Com a perspectiva de redução da participação da Petrobras em diversos segmentos da cadeia de gás natural, o Ministério de Minas e Energia (MME) lançou em julho de 2016 a iniciativa Gás para Crescer, cujo principal objetivo é o de promover aprimoramentos nas diretrizes e no arcabouço legal e regulatório do setor. Desde então, o Gás para Crescer realizou várias reuniões e fóruns de discussão com stakeholders, definiu diretrizes e selecionou temas prioritários, produziu análises e abriu consulta pública sobre os temas propostos, recebeu contribuições de diversas entidades, criou um Comitê Técnico para o Desenvolvimento da Indústria do Gás Natural (CT-GN) – composto por representantes de instituições públicas e privadas do setor e coordenado pelo MME – e instaurou oito subcomitês temáticos, que são responsáveis pelo estudo e proposição de aprimoramentos, os quais serão validados pelo CT-GN. Grandes e importantes realizações em um curto espaço de tempo.
A iniciativa do MME de lançar um programa voltado essencialmente para as questões do gás natural merece comemorações e aplausos, pois os rumos desse setor no Brasil foram negligenciados pelo planejador energético desde sempre. A lógica do gás natural no país esteve sempre atrelada à do petróleo, já que praticamente todo o gás do país ainda é ofertado pela Petrobras – seja através da produção associada ao petróleo ou pela importação (da Bolívia ou de Gás Natural Liquefeito – GNL). Há tempos que o setor de gás pedia um planejamento e uma política desenhada especificamente para o gás natural, que levasse em conta suas características e interações com os demais energéticos pelo lado da oferta e da demanda.

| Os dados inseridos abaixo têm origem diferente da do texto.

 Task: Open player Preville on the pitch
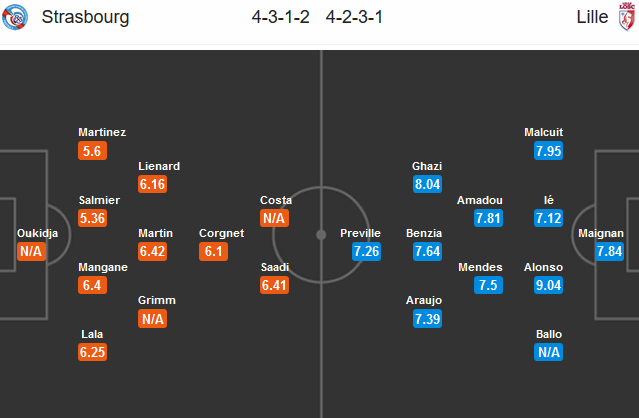click(x=361, y=234)
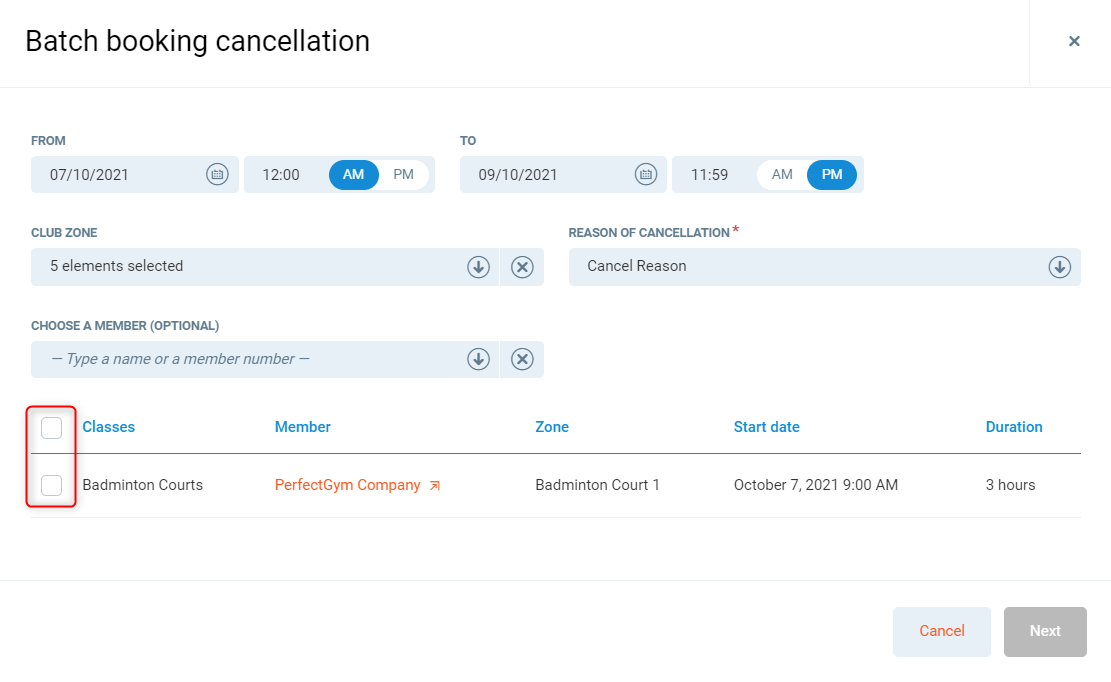Open PerfectGym Company external link arrow
Viewport: 1111px width, 682px height.
(x=434, y=486)
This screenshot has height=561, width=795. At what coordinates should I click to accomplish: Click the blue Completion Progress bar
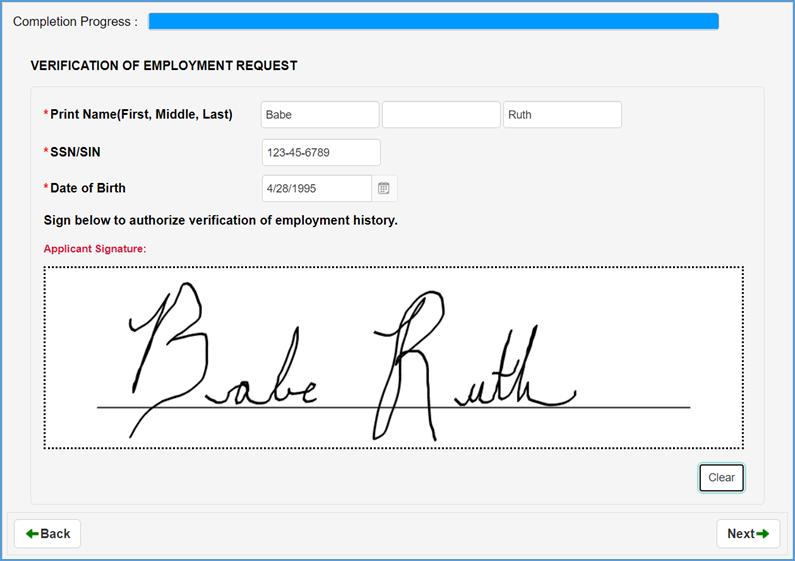(433, 22)
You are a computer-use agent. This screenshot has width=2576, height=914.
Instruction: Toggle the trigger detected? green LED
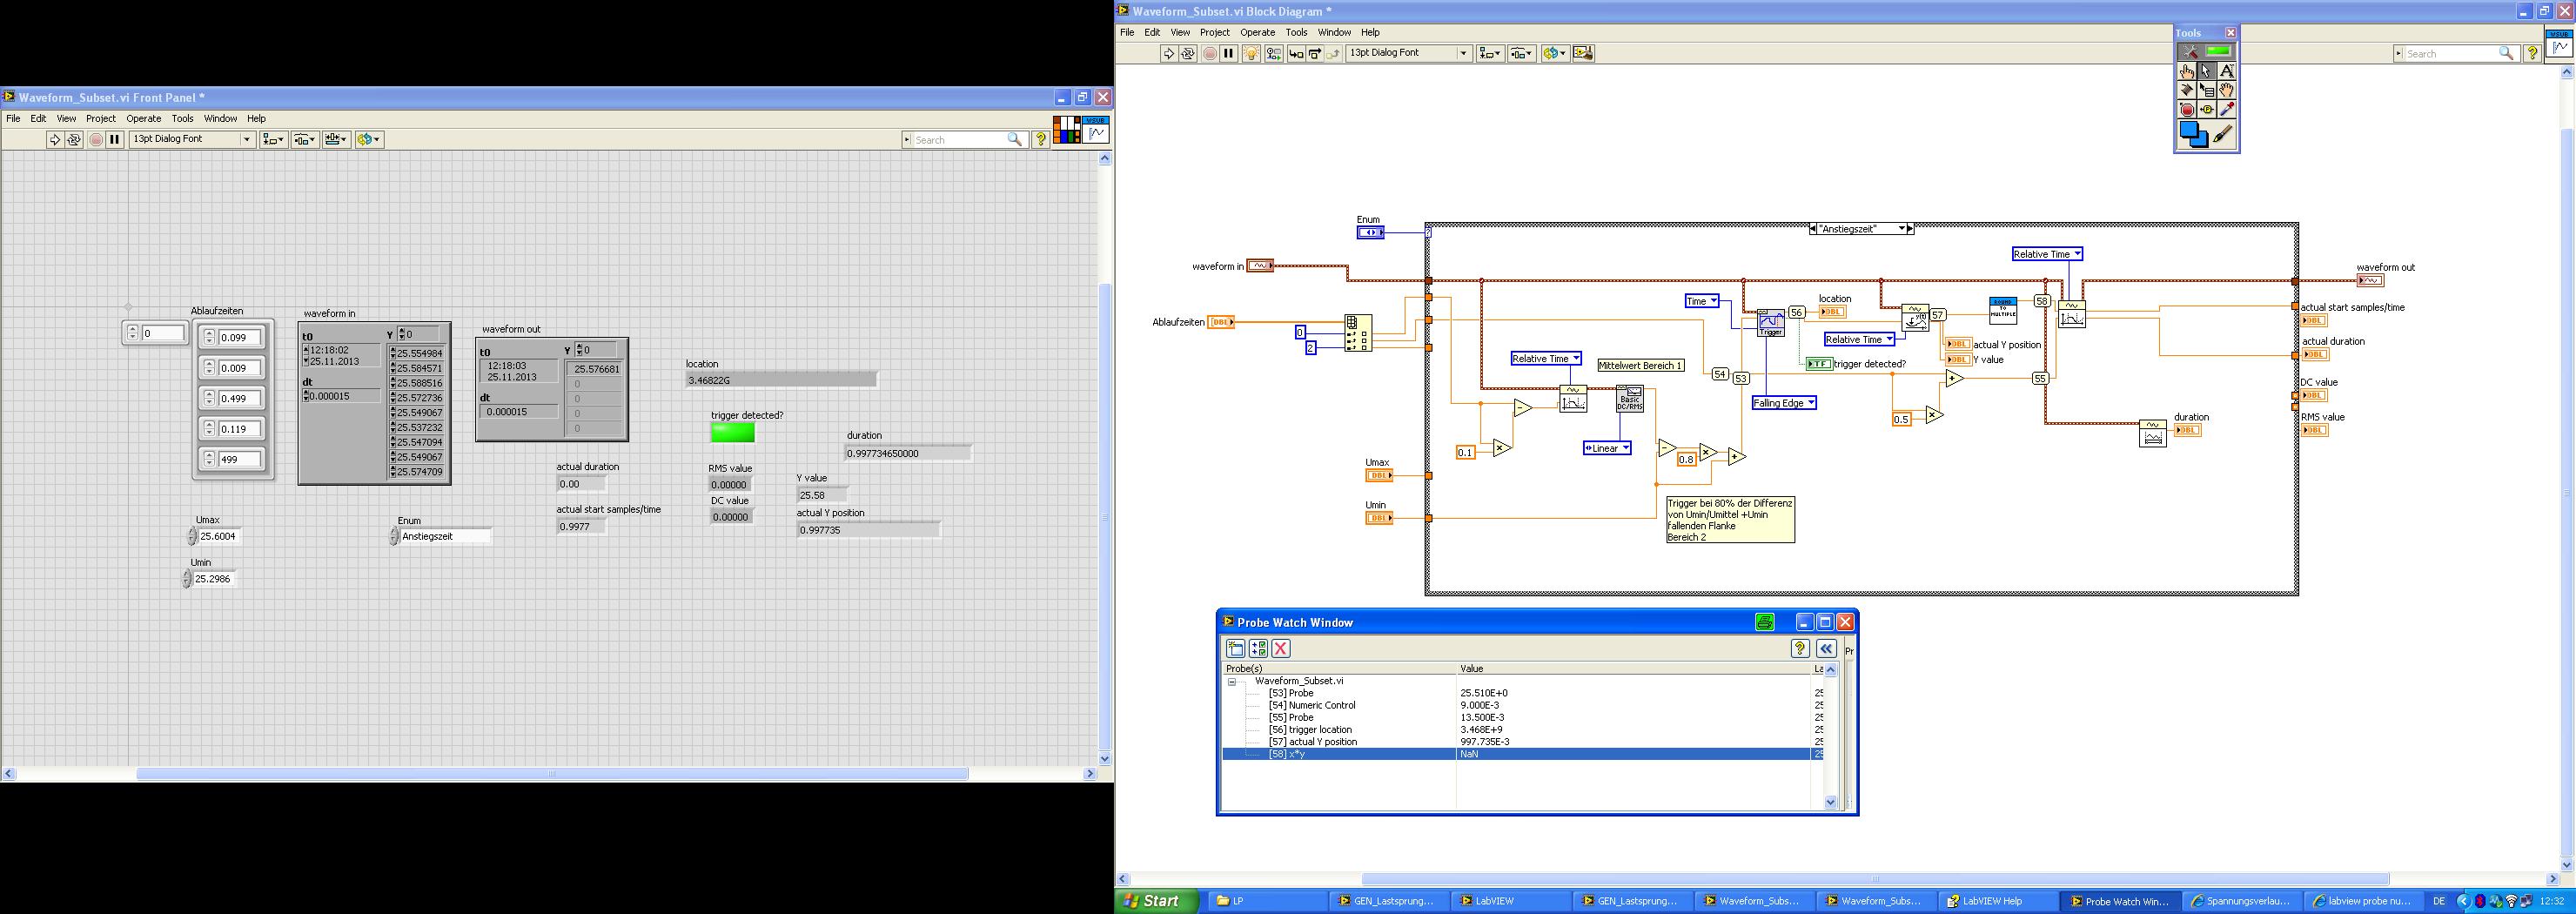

Ainda mais importante, o Gás para Crescer inaugurou uma nova era de interlocução do governo com os agentes do setor. Pela primeira vez em muitos anos, as diferentes visões e expectativas sobre o papel do gás natural no mix energético brasileiro passaram a ser discutidas abertamente e de maneira ampla nos muitos eventos, seminários e fóruns de discussão. Foi criado um espaço para o diálogo construtivo dos agentes com o formulador de política e o regulador, onde cada agente teve a oportunidade de explicitar suas propostas para destravar investimentos no setor. A retomada desse canal de diálogo entre o governo e o mercado representa o principal avanço para a construção de um setor competitivo e mais transparente no Brasil. Um debate direcionado ao energético, e aberto para os agentes de toda a cadeia do gás – desde a exploração e produção até a distribuição para o consumidor final – é talvez inédito no país. Mais um motivo para comemorar a iniciativa.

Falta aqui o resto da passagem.